But I see happy Uber drivers all around me!

You’re not watching closely, I guess.

What am I missing?

A lot, in fact. For one, studies have found that the earnings of gig economy workers, including the freelance-drivers attached to taxi aggregators such as Uber or Ola, have been falling at an alarming pace, proving critics right on the existence of a wage bubble in the gig economy. This trend is noted across the globe, and especially in the US. A recent study from a research institute backed by investment banker JP Morgan Chase shows between 2013 and 2017, the average monthly income of transportation workers in the gig economy fell by 53 per cent in the US alone.

Oh, that’s a plunge!

Indeed. Transport sector seems to be bleeding arm (from workers’ perspective) of the $1.5-trillion gig economy. According to the report, ‘The Online Platform Economy in 2018: Drivers, Workers, Sellers, and Lessors’, there has been a considerable increase in the number of ‘driver partners’ (with Uber, etc.), but the money each of these worker earned every month on an average feel from $1,469 in 2013 to $783 in 2017. The report, however, shows gig-workers in the hospitality industry (Airbnb, etc.) saw their incomes grow 69 per cent during the period, but experts say that the leasing sector is yet to enter the correction phase like the other popular segments of the gig economy.
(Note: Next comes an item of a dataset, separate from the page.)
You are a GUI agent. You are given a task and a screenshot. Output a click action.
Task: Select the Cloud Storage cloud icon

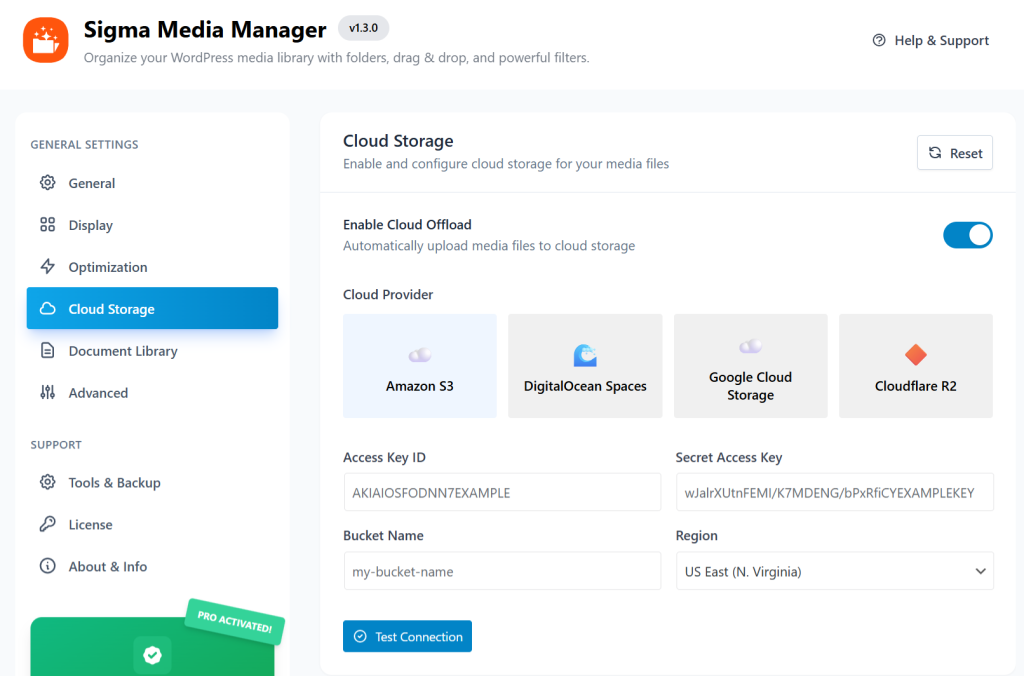coord(48,308)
A supply glut is the villain here?

Yes and no. The JP Morgan Chase Institute study does say the the rapid growth in the number of drivers has come a steady decline in average monthly earnings in the transport sector. That said, activists and labour rights experts accuse gig economy companies of unleashing predatory and exploitative work practices, namely introducing lax and complex clauses in their agreements with workers so that they can escape legal scrutiny when it comes to social security, labour protection issues.

Such as?

Earlier this year, the UK’s DPD courier, a 1977-founded company that recently went the ‘gig’ way, was dragged into a controversy when Don Lane, a delivery worker with 19 years of service at the firm died on the job allegedly under stress from work owing to the draconian policies of the logistics player.

Oh!

One report has termed the working conditions in the UK and other geographies purely “Dickensian” and has called for stringent policy measures to rein in the gig rogues. Even though gig economy companies say, rightly in many cases, that they have introduced innovative systems and methods to the labour market, offering workers flexibility and the freedom to choose how and when they work, it is a fact that such chaotic and amoebic environments have helped create an environment of exploitation where workers get minimal protection and low wages. A government study in the UK recently established that a quarter of the people working in the country’s gig economy are being paid below the national minimum wage. Similar situations exist in India as well, as anecdotal evidences and legal complaints suggest.

That’s terrible

Equally important is the vague ways in which some gig companies describe themselves. For instance, for long, Uber argued it was a digital company. But in December 2017, the European Court of Justice ruled that it was taxi company and not a digital service provider. This and many similar rulings are now forcing Uber and many of its ilk to introduce better wage packages and offer social security cover to their workers.

So, what’s the fix?

While acknowledging the technological prowess of the gig economy, the companies should be brought under strict regulations and they should be forced to respect labour rights.